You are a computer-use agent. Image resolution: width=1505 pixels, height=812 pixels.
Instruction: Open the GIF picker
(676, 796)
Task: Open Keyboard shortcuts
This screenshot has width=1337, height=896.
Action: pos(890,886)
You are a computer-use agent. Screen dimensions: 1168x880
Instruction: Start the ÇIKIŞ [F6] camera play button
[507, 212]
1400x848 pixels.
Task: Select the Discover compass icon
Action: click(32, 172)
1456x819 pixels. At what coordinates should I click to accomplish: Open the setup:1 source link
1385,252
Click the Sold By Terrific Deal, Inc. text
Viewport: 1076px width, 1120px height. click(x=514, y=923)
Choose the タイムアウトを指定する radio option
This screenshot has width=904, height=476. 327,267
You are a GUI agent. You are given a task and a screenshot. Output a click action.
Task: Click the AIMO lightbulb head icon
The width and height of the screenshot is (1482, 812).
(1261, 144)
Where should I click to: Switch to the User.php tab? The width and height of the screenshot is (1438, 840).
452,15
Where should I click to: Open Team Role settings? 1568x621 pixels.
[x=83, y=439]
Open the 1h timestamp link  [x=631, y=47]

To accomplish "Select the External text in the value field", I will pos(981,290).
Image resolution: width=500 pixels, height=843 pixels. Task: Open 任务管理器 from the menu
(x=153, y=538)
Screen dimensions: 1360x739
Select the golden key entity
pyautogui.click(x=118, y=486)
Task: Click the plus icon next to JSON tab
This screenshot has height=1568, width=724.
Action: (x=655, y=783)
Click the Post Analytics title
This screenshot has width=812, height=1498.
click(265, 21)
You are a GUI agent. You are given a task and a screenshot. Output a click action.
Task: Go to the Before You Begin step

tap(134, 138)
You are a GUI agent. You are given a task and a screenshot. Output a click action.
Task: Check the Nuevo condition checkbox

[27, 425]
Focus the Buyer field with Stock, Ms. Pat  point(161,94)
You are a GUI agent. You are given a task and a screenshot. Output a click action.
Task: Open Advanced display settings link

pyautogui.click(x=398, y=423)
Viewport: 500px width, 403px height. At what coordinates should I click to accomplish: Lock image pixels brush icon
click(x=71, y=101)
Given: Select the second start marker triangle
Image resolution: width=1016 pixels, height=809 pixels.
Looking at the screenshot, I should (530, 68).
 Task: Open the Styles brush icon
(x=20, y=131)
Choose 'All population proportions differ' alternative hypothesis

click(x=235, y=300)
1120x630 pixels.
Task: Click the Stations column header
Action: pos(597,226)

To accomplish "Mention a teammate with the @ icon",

### REQUIREMENT
Please update the records by writing them out again with "GUI agent" replaced by "screen-control agent" everywhere it occurs, changing nothing else.

### EXPECTED OUTPUT
You are a computer-use agent. Image resolution: width=1505 pixels, height=812 pixels.
Instruction: Open the GIF picker
(676, 796)
Task: Open Keyboard shortcuts
This screenshot has width=1337, height=896.
Action: pos(890,886)
You are a computer-use agent. Screen dimensions: 1168x880
Instruction: Start the ÇIKIŞ [F6] camera play button
[507, 212]
1400x848 pixels.
Task: Select the Discover compass icon
Action: click(32, 172)
1456x819 pixels. At what coordinates should I click to accomplish: Open the setup:1 source link
1385,252
Click the Sold By Terrific Deal, Inc. text
Viewport: 1076px width, 1120px height. click(x=514, y=923)
Choose the タイムアウトを指定する radio option
This screenshot has width=904, height=476. 327,267
You are a screen-control agent. You are given a task and a screenshot. Output a click action.
Task: Click the AIMO lightbulb head icon
The width and height of the screenshot is (1482, 812).
(1261, 144)
Where should I click to: Switch to the User.php tab? The width and height of the screenshot is (1438, 840).
452,15
Where should I click to: Open Team Role settings? 1568x621 pixels.
[x=83, y=439]
Open the 1h timestamp link  [x=631, y=47]

To accomplish "Select the External text in the value field", I will pos(981,290).
Image resolution: width=500 pixels, height=843 pixels. Task: Open 任务管理器 from the menu
(x=153, y=538)
Screen dimensions: 1360x739
Select the golden key entity
pyautogui.click(x=118, y=486)
Task: Click the plus icon next to JSON tab
This screenshot has height=1568, width=724.
Action: (x=655, y=783)
Click the Post Analytics title
This screenshot has width=812, height=1498.
click(265, 21)
You are a screen-control agent. You are given a task and a screenshot. Output a click action.
Task: Go to the Before You Begin step

tap(134, 138)
You are a screen-control agent. You are given a task and a screenshot. Output a click action.
Task: Check the Nuevo condition checkbox

[27, 425]
Focus the Buyer field with Stock, Ms. Pat  point(161,94)
You are a screen-control agent. You are given a task and a screenshot. Output a click action.
Task: Open Advanced display settings link

pyautogui.click(x=398, y=423)
Viewport: 500px width, 403px height. At what coordinates should I click to accomplish: Lock image pixels brush icon
click(x=71, y=101)
Given: Select the second start marker triangle
Image resolution: width=1016 pixels, height=809 pixels.
Looking at the screenshot, I should (530, 68).
 Task: Open the Styles brush icon
(x=20, y=131)
Choose 'All population proportions differ' alternative hypothesis

click(x=235, y=300)
1120x630 pixels.
Task: Click the Stations column header
Action: pos(597,226)

To accomplish "Mention a teammate with the @ icon",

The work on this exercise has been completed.